=== Exercise details ===
Every line from the one holding "This screenshot has" through the last line of the records must be retyped exactly, and no other line or picture may appear in the copy.

=== Dataset ===
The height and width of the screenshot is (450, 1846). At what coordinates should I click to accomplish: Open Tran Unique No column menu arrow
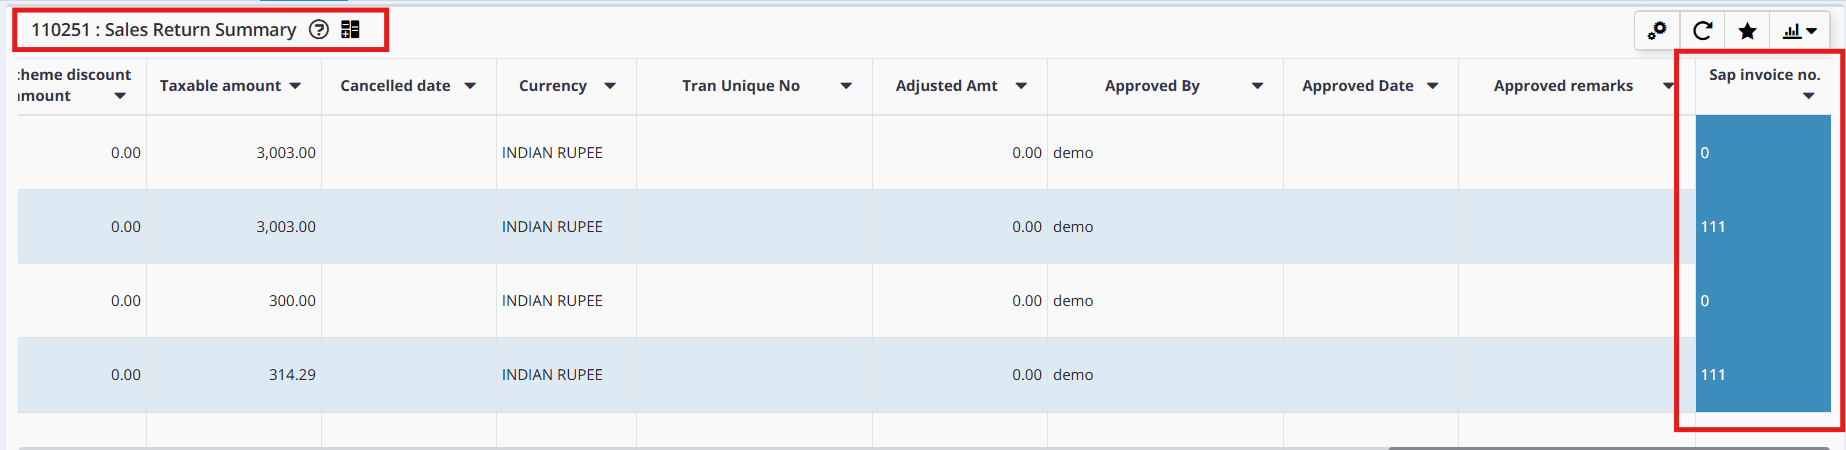tap(846, 86)
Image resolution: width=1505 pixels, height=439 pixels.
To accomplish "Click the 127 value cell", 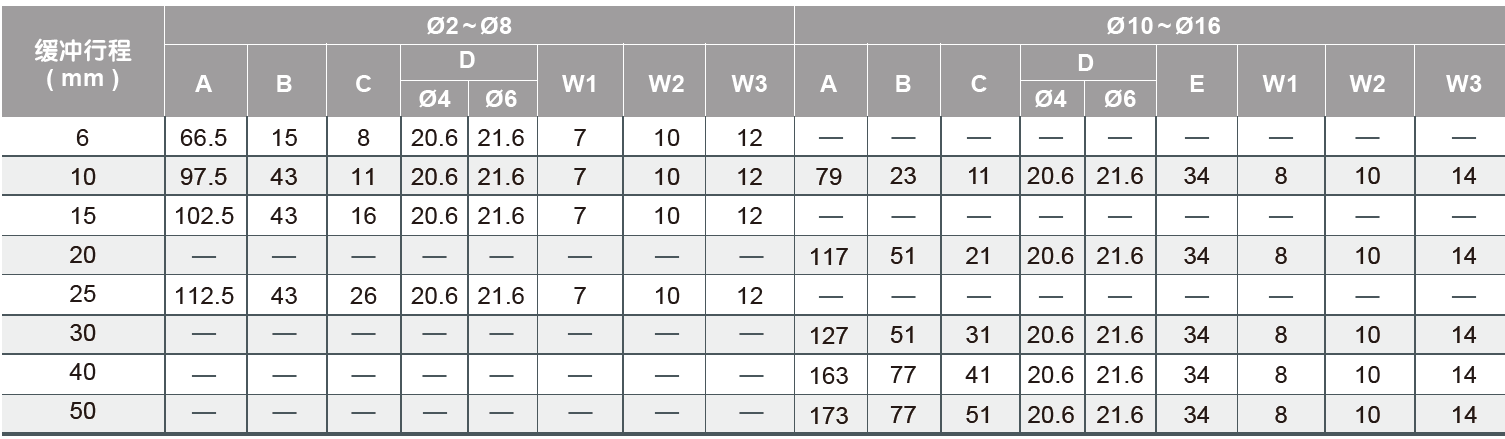I will click(828, 336).
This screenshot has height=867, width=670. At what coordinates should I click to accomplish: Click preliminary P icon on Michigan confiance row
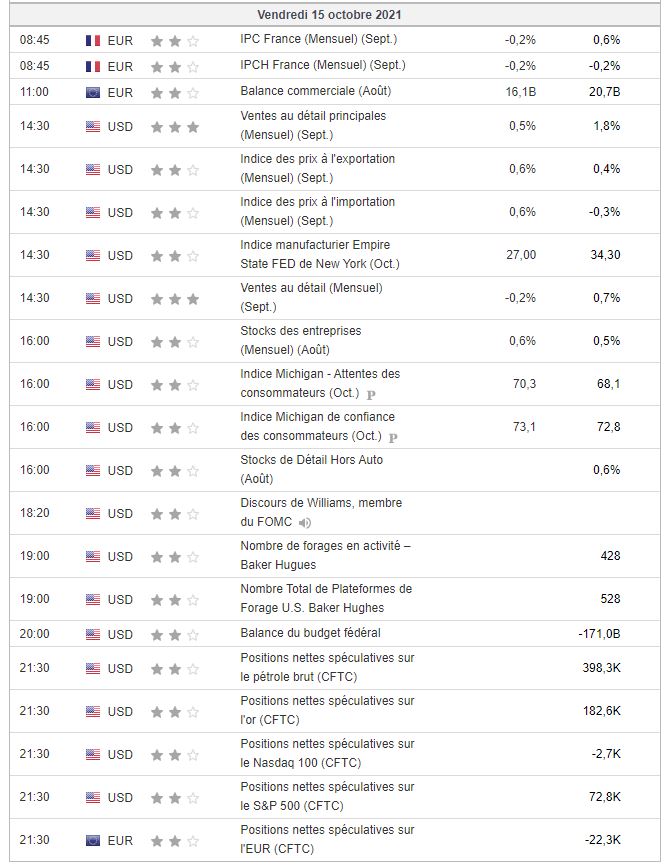pos(392,437)
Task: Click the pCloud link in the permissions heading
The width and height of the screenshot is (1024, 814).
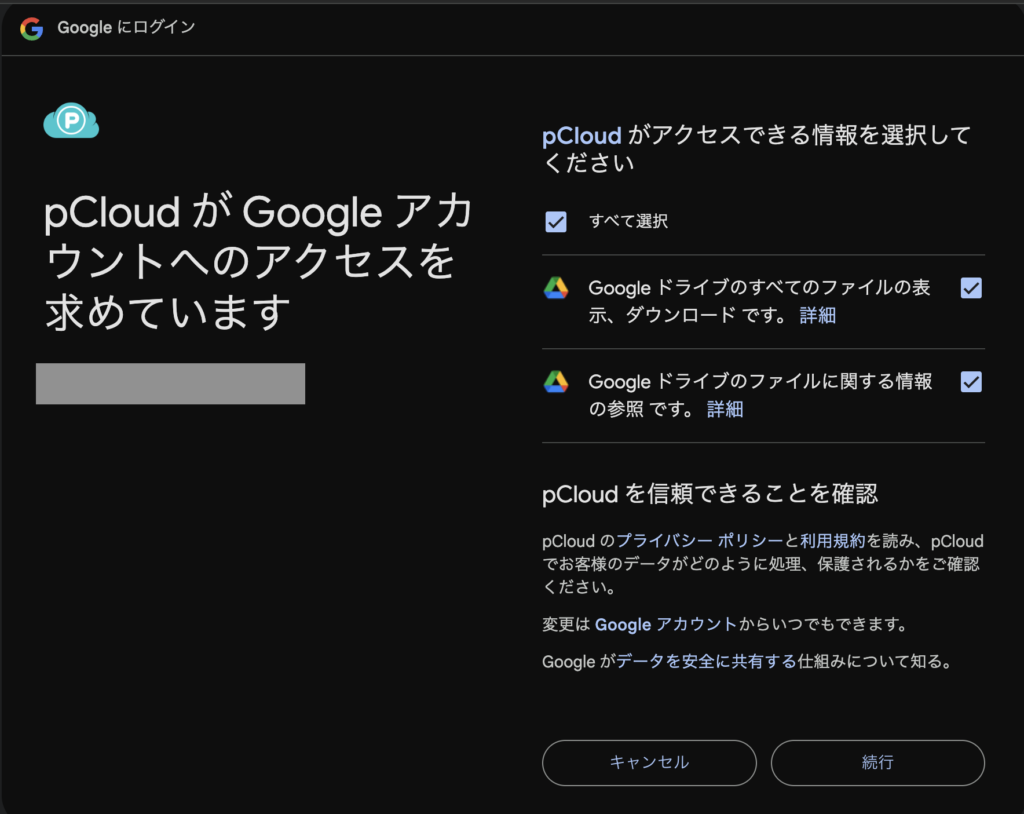Action: [582, 136]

=== Result of this exercise ===
This screenshot has height=867, width=670. At what coordinates should I click to accomplish: Click preliminary P icon on Michigan confiance row
pos(392,437)
Task: Click the pCloud link in the permissions heading
The width and height of the screenshot is (1024, 814).
Action: [582, 136]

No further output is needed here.